• EXERCISE: Print the complete set of entries exactly.

• AVAILABLE DATA:
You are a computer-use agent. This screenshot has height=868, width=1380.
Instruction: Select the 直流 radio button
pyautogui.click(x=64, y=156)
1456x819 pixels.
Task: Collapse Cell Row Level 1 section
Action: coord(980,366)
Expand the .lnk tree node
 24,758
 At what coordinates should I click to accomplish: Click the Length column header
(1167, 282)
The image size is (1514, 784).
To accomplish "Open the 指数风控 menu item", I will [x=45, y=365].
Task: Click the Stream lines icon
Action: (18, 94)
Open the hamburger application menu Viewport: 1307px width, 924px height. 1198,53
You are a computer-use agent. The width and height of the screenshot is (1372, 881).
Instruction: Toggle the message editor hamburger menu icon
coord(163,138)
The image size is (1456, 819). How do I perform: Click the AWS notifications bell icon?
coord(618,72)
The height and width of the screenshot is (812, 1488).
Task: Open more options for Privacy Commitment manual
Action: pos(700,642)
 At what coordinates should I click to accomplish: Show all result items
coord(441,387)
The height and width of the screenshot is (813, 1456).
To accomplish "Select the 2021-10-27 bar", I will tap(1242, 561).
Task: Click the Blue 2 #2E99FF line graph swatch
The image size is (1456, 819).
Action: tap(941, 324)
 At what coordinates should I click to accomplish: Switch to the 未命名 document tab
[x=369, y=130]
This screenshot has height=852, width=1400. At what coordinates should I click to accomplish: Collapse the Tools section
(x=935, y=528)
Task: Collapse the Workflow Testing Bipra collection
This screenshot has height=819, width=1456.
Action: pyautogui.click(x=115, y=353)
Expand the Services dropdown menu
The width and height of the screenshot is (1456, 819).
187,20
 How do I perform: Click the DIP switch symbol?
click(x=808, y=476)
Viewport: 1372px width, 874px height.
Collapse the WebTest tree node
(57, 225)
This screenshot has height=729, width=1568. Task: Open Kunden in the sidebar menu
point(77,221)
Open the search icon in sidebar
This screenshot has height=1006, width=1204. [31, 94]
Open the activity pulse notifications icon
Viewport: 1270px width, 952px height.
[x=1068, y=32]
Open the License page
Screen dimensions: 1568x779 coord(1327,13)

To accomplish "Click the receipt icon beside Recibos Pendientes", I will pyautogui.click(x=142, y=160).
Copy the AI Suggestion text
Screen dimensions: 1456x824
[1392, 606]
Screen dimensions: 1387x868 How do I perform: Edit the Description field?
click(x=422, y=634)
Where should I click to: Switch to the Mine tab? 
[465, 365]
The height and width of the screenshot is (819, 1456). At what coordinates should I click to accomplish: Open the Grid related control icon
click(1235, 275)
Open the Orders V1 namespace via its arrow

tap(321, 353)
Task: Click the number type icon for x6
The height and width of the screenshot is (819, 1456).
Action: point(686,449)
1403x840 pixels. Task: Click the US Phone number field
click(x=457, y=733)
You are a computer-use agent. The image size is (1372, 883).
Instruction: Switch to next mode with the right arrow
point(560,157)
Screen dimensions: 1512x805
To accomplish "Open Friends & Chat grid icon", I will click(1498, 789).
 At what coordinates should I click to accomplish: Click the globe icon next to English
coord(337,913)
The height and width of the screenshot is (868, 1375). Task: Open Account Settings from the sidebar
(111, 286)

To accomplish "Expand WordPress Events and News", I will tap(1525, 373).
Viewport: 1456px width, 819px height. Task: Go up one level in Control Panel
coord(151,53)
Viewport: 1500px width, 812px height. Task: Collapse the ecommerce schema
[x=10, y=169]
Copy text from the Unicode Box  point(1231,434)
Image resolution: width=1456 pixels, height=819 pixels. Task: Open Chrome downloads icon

• RESULT FOR THIS EXERCISE:
You are a computer-use agent. This screenshot has height=868, width=1380.
Instruction: Select the 直流 radio button
pyautogui.click(x=64, y=156)
1456x819 pixels.
Task: Collapse Cell Row Level 1 section
Action: coord(980,366)
Expand the .lnk tree node
 24,758
 At what coordinates should I click to accomplish: Click the Length column header
(1167, 282)
The image size is (1514, 784).
To accomplish "Open the 指数风控 menu item", I will [x=45, y=365].
Task: Click the Stream lines icon
Action: (18, 94)
Open the hamburger application menu Viewport: 1307px width, 924px height. 1198,53
You are a computer-use agent. The width and height of the screenshot is (1372, 881).
Instruction: Toggle the message editor hamburger menu icon
coord(163,138)
The image size is (1456, 819). How do I perform: Click the AWS notifications bell icon?
coord(618,72)
The height and width of the screenshot is (812, 1488).
Task: Open more options for Privacy Commitment manual
Action: pos(700,642)
 At what coordinates should I click to accomplish: Show all result items
coord(441,387)
The height and width of the screenshot is (813, 1456).
To accomplish "Select the 2021-10-27 bar", I will tap(1242, 561).
Task: Click the Blue 2 #2E99FF line graph swatch
The image size is (1456, 819).
Action: tap(941, 324)
 At what coordinates should I click to accomplish: Switch to the 未命名 document tab
[x=369, y=130]
This screenshot has height=852, width=1400. At what coordinates should I click to accomplish: Collapse the Tools section
(x=935, y=528)
Task: Collapse the Workflow Testing Bipra collection
This screenshot has height=819, width=1456.
Action: pyautogui.click(x=115, y=353)
Expand the Services dropdown menu
The width and height of the screenshot is (1456, 819).
187,20
 How do I perform: Click the DIP switch symbol?
click(x=808, y=476)
Viewport: 1372px width, 874px height.
Collapse the WebTest tree node
(57, 225)
This screenshot has height=729, width=1568. Task: Open Kunden in the sidebar menu
point(77,221)
Open the search icon in sidebar
This screenshot has height=1006, width=1204. [31, 94]
Open the activity pulse notifications icon
Viewport: 1270px width, 952px height.
[x=1068, y=32]
Open the License page
Screen dimensions: 1568x779 coord(1327,13)

To accomplish "Click the receipt icon beside Recibos Pendientes", I will pyautogui.click(x=142, y=160).
Copy the AI Suggestion text
Screen dimensions: 1456x824
[1392, 606]
Screen dimensions: 1387x868 How do I perform: Edit the Description field?
click(x=422, y=634)
Where should I click to: Switch to the Mine tab? 
[465, 365]
The height and width of the screenshot is (819, 1456). At what coordinates should I click to accomplish: Open the Grid related control icon
click(1235, 275)
Open the Orders V1 namespace via its arrow

tap(321, 353)
Task: Click the number type icon for x6
The height and width of the screenshot is (819, 1456).
Action: point(686,449)
1403x840 pixels. Task: Click the US Phone number field
click(x=457, y=733)
You are a computer-use agent. The image size is (1372, 883).
Instruction: Switch to next mode with the right arrow
point(560,157)
Screen dimensions: 1512x805
To accomplish "Open Friends & Chat grid icon", I will click(1498, 789).
 At what coordinates should I click to accomplish: Click the globe icon next to English
coord(337,913)
The height and width of the screenshot is (868, 1375). Task: Open Account Settings from the sidebar
(111, 286)

To accomplish "Expand WordPress Events and News", I will tap(1525, 373).
Viewport: 1456px width, 819px height. Task: Go up one level in Control Panel
coord(151,53)
Viewport: 1500px width, 812px height. Task: Collapse the ecommerce schema
[x=10, y=169]
Copy text from the Unicode Box  point(1231,434)
Image resolution: width=1456 pixels, height=819 pixels. Task: Open Chrome downloads icon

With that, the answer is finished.